Respectfully, your obedient servant,

RO. OULD,

Agent of Exchange.

OFFICE COMMISSARY-GENERAL OF PRISONERS,

Washington, D. C., August 6, 1863.

Brigadier General J. H. MARTINDALE,

Military Governor, Washington, D. C.:

GENERAL: I have just learned that General Marston is prepared to receive prisoners of war at the camp just established at Point Lookout and I have therefore to request that instead of sending 300 enlisted prisoners of war from the Old Capitol to Fort McHenry, as requested in my of yesterday, you will send 500 to Point Lookout.

Very respectfully, your obedient servant,

W. HOFFMAN,

Colonel Third Infantry and Commissary-General of Prisoners.

CINCINNATI GAZETTE ROOMS,

Washington, August 6, 1863.

Colonel HOFFMAN, Commissary-General of Prisoners:

SIR: On the evening of the 3rd of May, 1863, three newspaper correspondents, Messrs.
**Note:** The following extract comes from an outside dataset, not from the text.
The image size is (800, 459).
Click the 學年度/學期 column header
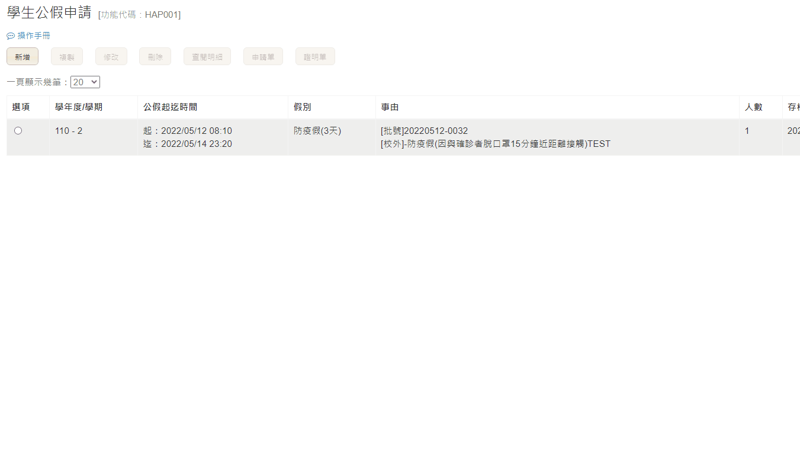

A. D. Richardson and Junius H. Browne of the New York Tribune, and Richard T. Colburn of the New York World, were taken prisoners at Vicksburg while attempting to run the blockade on a small tug-boat to join our forces below. They were taken to Richmond and thrown into Libbly Prison. In a few days Mr. Colburn was released, while Messrs. Richardson and Brown were retained and have ever since been kept confined notwithstanding all efforts to secure their release or exchange. Late letters represent Mr. Browne (whose health has always been precarious) as being very ill and not likely to survive a much longer confinement. Both the gentlemen were formerly citizens of Cincinnati (and Mr. Browne still is) and a special interest is therefore felt in having every means possible exhausted to procure their release. Cannot some specific retaliatory measure be adopted under the President's recent proclamation to secure the exchange or release of these gentlemen, or if that be deemed inexpedient is there not some further step in their behalf the Government can take?

I have the honor, colonel, to remain, very respectfully, your obedient servant,

WHITELAW REID.

[First indorsement.]

Colonel HOFFMAN, Commissary-General of Prisoners:

DEAR COLONEL: I desire to join in Mr. Reid's request and earnestly hope you may be able to make an early exchange of his friends, Richmond and Browne.

Truly, yours,

W. DENMAN.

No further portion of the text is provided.